Andrew’s state budget: A Mario redux? – By George J. Marlin
The following appears in the March 15-21, 2013 issue of the Long Island Business News:
When Gov. Andrew Cuomo took office in January 2011, he was hell-bent on proving he was not just another spend-and-tax liberal Democrat.
Unlike his recent predecessors, the governor did not fear using his immense executive power to the fullest to get the state’s fiscal house in order.
His first budget deal eliminated a projected $10 billion operating deficit without raising taxes, fees or issuing long-term debt. It included real spending cuts of about 2 percent and 4 percent caps on Medicaid and education spending, which were statutorily slated to increase 13 percent.
The approved 2011-2012 budget was an impressive achievement and conservatives like me applauded.
Unfortunately, the governor’s resolve was short lived. His 2010 pledge that he would “veto any increase in personal or corporate income taxes” was abandoned.
In November 2011, Cuomo came up with a scheme to extend New York’s so-called millionaire’s tax – it had been set to expire at year’s end – under the guise of “tax reform.” Cuomo said of the 2003 temporary surtax: “I was against it at the time and I still am. It was supposed to sunset. If it doesn’t sunset, it’s a tax.” He did not let it sunset.
Instead, the governor, as well as the Republican Senate, surrendered to public-sector employees and Occupy Wall Street extremists and extended New York’s biggest tax increase since Nelson Rockefeller was governor.

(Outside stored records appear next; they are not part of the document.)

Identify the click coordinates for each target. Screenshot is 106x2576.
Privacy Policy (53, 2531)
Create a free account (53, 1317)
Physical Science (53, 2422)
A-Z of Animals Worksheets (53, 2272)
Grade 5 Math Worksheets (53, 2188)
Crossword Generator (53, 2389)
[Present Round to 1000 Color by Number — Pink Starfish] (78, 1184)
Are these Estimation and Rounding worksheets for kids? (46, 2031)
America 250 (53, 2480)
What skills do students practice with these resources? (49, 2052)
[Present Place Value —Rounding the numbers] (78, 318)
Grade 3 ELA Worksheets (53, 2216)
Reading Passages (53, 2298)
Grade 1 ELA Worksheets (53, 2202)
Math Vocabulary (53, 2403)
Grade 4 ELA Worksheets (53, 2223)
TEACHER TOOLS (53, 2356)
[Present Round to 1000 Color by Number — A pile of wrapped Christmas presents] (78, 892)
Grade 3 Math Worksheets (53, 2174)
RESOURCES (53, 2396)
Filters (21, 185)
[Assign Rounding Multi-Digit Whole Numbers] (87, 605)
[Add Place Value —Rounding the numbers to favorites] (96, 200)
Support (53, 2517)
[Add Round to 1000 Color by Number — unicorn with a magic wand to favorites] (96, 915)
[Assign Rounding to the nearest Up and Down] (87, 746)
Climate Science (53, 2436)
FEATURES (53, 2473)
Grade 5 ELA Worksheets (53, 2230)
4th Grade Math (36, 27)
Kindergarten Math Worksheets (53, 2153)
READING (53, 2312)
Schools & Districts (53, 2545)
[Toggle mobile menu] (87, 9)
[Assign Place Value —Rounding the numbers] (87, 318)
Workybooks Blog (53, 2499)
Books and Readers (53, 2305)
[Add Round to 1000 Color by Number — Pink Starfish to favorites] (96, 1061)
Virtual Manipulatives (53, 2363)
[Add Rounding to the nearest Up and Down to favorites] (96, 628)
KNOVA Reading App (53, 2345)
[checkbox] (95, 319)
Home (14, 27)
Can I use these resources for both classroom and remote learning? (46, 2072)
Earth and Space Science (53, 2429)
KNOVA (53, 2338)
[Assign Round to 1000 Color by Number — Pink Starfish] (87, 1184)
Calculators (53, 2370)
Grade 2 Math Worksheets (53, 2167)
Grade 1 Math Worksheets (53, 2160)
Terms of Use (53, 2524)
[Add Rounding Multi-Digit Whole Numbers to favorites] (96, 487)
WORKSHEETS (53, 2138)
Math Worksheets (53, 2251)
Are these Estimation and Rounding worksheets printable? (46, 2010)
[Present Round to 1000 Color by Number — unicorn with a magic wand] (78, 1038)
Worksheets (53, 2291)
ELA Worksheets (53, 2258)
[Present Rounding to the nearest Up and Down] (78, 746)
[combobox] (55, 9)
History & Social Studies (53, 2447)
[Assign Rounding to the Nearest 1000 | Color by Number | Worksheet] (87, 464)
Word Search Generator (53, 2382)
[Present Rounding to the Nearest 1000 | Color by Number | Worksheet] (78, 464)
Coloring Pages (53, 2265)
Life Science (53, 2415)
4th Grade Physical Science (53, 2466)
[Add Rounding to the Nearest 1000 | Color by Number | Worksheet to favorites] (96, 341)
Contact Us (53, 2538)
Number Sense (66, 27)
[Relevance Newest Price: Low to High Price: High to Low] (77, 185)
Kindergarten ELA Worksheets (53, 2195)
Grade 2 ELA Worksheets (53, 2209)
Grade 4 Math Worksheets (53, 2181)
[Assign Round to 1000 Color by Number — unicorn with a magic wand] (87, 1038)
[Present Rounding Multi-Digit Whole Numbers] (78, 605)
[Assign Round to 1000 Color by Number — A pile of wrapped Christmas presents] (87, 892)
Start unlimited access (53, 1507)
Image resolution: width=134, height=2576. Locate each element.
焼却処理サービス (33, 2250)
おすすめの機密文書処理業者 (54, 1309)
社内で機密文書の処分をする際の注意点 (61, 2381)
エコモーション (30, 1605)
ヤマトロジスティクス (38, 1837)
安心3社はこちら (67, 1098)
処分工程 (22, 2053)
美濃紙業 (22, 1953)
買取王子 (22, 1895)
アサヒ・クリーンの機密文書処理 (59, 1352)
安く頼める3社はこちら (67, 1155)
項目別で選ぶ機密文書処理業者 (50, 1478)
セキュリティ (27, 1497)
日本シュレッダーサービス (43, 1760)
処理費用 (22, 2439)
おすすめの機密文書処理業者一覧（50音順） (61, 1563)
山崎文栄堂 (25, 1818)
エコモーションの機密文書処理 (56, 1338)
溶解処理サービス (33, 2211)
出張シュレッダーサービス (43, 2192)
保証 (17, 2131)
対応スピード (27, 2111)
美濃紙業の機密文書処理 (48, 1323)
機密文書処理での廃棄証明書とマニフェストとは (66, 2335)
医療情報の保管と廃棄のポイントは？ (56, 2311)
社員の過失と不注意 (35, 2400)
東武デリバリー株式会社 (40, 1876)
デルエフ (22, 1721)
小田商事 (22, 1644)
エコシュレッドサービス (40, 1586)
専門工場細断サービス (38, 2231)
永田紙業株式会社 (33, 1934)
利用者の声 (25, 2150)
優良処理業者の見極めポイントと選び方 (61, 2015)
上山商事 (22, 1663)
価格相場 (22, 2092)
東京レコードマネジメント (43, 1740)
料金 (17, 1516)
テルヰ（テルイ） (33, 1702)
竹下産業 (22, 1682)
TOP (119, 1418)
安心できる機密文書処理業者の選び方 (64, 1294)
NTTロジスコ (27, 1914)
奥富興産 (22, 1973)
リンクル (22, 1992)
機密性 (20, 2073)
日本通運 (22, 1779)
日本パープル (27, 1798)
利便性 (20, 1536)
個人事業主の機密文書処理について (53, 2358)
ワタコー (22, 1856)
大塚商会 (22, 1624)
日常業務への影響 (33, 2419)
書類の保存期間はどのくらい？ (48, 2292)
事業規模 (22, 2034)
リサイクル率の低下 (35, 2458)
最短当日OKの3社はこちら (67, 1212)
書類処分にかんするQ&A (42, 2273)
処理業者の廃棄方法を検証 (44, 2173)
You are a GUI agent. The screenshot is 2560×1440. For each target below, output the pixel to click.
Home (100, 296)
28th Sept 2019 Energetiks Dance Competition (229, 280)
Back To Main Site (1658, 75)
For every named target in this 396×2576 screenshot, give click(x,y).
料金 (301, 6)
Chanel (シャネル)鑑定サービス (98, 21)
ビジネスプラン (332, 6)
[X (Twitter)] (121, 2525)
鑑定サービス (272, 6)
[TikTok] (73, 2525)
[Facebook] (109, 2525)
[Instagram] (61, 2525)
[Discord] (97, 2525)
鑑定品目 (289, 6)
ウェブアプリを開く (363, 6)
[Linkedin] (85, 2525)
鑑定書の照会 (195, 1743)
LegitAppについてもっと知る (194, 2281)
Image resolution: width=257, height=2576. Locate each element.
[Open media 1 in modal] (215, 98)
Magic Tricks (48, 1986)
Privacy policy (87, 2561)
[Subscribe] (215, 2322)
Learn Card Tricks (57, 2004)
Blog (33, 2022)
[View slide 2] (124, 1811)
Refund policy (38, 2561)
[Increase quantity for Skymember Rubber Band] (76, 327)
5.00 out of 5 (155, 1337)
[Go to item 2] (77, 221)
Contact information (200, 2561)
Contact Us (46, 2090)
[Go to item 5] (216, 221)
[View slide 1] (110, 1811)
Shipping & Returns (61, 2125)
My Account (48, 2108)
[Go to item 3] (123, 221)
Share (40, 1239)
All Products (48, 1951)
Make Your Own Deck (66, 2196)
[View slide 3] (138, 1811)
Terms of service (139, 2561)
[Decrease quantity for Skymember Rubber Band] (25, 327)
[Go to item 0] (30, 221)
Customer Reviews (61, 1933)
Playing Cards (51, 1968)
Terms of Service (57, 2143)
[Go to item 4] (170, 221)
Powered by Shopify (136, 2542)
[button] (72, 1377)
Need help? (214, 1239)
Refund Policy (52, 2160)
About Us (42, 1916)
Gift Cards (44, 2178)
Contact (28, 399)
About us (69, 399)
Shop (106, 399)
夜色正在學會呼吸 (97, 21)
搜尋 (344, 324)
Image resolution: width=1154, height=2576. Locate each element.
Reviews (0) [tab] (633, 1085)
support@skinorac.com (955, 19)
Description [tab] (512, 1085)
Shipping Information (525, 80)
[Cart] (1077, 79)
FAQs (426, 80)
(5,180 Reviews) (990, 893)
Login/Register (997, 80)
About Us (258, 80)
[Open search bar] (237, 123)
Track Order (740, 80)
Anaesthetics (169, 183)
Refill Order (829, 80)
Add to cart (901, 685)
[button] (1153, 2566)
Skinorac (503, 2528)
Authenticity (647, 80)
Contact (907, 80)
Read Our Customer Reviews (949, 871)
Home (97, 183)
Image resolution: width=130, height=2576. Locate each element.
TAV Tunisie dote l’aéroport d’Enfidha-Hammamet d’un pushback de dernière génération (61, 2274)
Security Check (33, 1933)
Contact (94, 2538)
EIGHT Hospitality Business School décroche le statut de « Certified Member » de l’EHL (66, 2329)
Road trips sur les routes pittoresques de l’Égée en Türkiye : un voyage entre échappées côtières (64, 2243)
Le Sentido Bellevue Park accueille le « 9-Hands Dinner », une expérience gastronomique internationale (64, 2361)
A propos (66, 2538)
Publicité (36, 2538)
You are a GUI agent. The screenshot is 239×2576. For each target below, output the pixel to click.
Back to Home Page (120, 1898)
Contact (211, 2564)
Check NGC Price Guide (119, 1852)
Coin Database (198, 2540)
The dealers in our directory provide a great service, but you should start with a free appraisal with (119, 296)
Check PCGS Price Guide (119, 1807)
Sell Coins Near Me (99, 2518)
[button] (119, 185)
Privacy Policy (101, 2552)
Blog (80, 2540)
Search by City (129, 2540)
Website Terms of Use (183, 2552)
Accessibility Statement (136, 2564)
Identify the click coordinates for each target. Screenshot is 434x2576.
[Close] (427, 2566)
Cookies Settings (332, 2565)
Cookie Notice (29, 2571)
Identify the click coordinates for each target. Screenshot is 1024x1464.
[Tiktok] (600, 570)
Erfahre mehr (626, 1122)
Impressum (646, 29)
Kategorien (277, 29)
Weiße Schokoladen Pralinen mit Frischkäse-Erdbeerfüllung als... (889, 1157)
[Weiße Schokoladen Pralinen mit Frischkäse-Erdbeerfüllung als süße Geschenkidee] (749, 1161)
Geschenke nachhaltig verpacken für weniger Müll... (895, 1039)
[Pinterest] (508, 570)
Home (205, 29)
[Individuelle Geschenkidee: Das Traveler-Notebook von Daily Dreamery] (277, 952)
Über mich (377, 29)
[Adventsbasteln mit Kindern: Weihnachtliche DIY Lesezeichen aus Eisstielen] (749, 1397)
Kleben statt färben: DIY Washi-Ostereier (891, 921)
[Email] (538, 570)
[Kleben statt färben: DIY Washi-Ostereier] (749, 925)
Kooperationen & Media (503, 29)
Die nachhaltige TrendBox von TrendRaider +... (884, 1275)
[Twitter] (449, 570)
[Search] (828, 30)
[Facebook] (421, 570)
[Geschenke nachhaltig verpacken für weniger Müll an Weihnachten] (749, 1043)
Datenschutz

Thanks to the $2 billion in higher taxes paid by top earners, Cuomo was able to balance his 2012-2013 budget and honor his unfortunate pledge to raise school aid and Medicaid funding by 4 percent.
This year, as Cuomo’s attention turns to the national stage and as he moves to the far left on the political spectrum, his 2013-2014 budget employs fiscal gimmicks that helped create past budgetary crises. And these short-term fixes, as Comptroller Thomas DiNapoli recently observed, push off “hard choices to another day.”
First there’s the tax increases: The “temporary” assessment on electric water and gas utilities slated to expire on March 31, 2014, is extended in the Cuomo budget.
This tax will cost ratepayers about $500 million a year.
Another tax extension is on those earning $10 million or more. This tax provision, which will garner $140 million, prohibits high earners from deducting a portion of their itemized charitable contributions.
Then there are the one shots, including a $750 million transfer from the state’s worker’s compensation fund, a $150 million grab from the mortgage insurance fund, and a $100 million sweep from other accounts to support the consolidation of technology procurement services.
DiNapoli’s office has reported that the budget would also expand the “state use of ‘backdoor borrowing’ through public authorities that does not require voter approval.”
The comptroller also warned that the governor’s projected 6.6 percent increase in personal income tax revenues has not been achieved in recent years and may present “a risk in the coming year” or “may not materialize as expected.”
Overly optimistic revenue estimates, “one shot” revenues, “back door” borrowing, tax and fee increases – they all read like a Mario Cuomo budget of yesteryear.
The proliferation of these gimmicks during Mario’s three terms as governor left the EmpireState with one of the nation’s worst credit ratings and dashed his presidential aspirations.
Cloning these budgetary abuses may be equally fatal to the ambitions of Andrew, who would be wise to heed the well-worn words of philosopher George Santayana: “Those who fail to learn the lessons of history are doomed to repeat them.”